In: Accounting
a.) A quantitative depiction of the current situation under two difference can be summarized as follows :-
Joint Costs | 9,50,000 | |
Physical Measures Method | ||
Product | Volume | Cost at product level |
Product L | 10000 | 2,37,500 |
Product M | 12000 | 2,85,000 |
Product N | 18000 | 4,27,500 |
Total | 40,000 | |
Sales Split Off | ||
Product | Sales Value | Cost at product level |
Product L | 792000 | 4,75,000 |
Product M | 432000 | 2,59,091 |
Product N | 360000 | 2,15,909 |
Total | 15,84,000 |
As can be seen from the data above, using the Physical measures method Product N incurs significant costs of $427,500 as against the Sales split off method where it is around $215K.
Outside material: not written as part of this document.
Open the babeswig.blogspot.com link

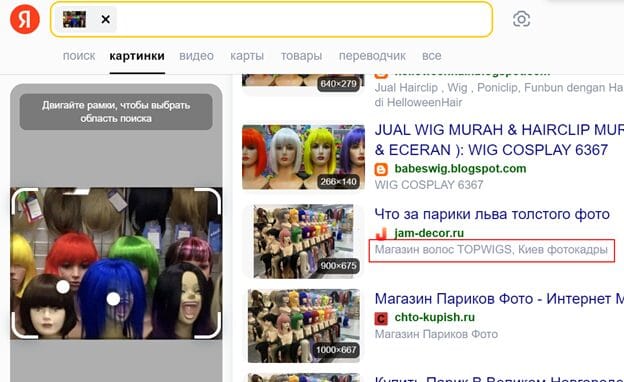(x=460, y=169)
Similary , from the point of view of the manager of the Product L, per the Physical measures method that is currently followed, Product L is incurring expenses of around $237,500 which might significantly change if the method of accounting these costs is changed to Sales Value Split off where it would double up the costs
Because of the huge variances as presented in this cost allocation system, there seems to be a lack of understanding and consensus between the managers of Product N and Product L with both of them hoping to keep their costs to produce to the minimum.
b.) The explanations to the controller can be focussed on the following points :-
i.) When using the Physical measures method , we can see that Product N incurs higher costs of almost double the expenses that it would have costed if at all the Joint costs were allocated using the Sales split off method.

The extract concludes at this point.